◆ What to do: The answer must consist of each line below that contains the word "pixels", copied in full.

[Stored data entries]
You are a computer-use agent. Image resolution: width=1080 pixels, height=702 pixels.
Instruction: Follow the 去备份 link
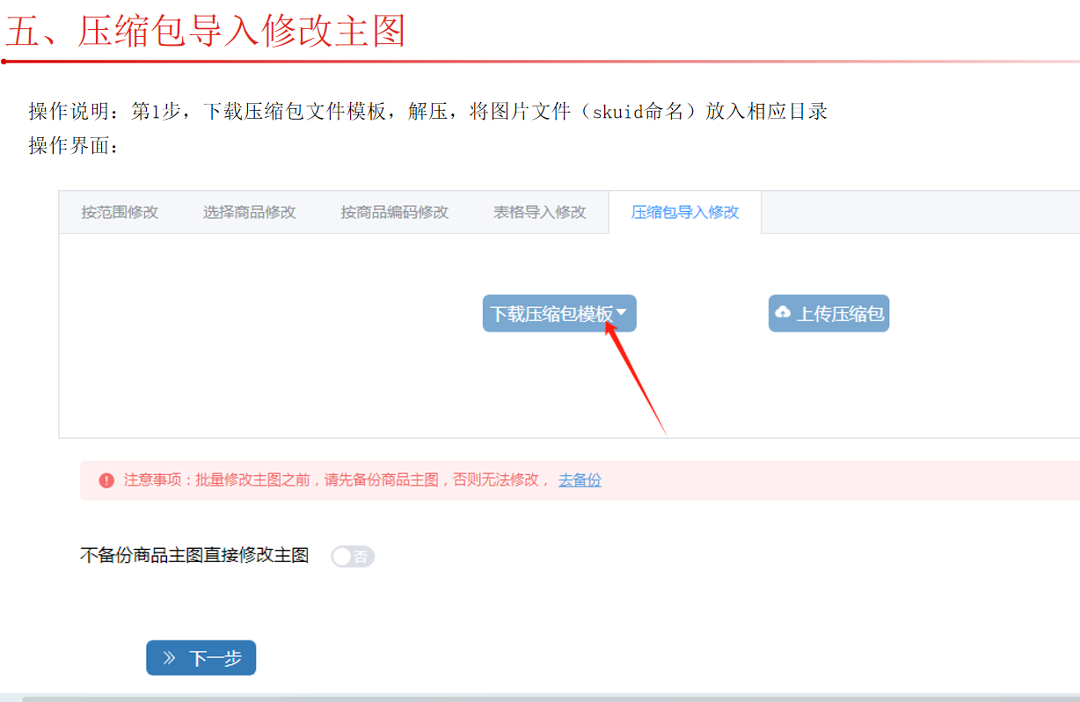[580, 480]
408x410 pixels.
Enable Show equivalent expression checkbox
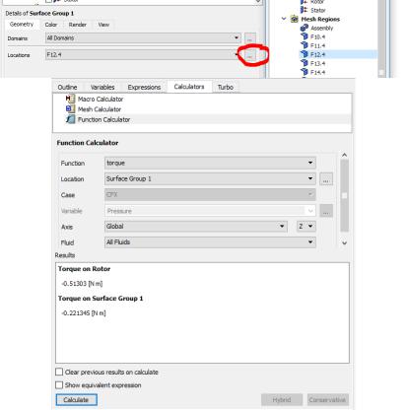click(x=59, y=384)
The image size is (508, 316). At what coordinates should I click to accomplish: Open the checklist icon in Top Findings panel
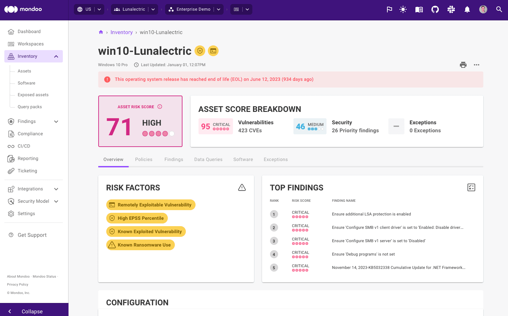(x=471, y=187)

◆ Task answer:
You are a computer-use agent. Image resolution: width=1080 pixels, height=702 pixels.
408x410 pixels.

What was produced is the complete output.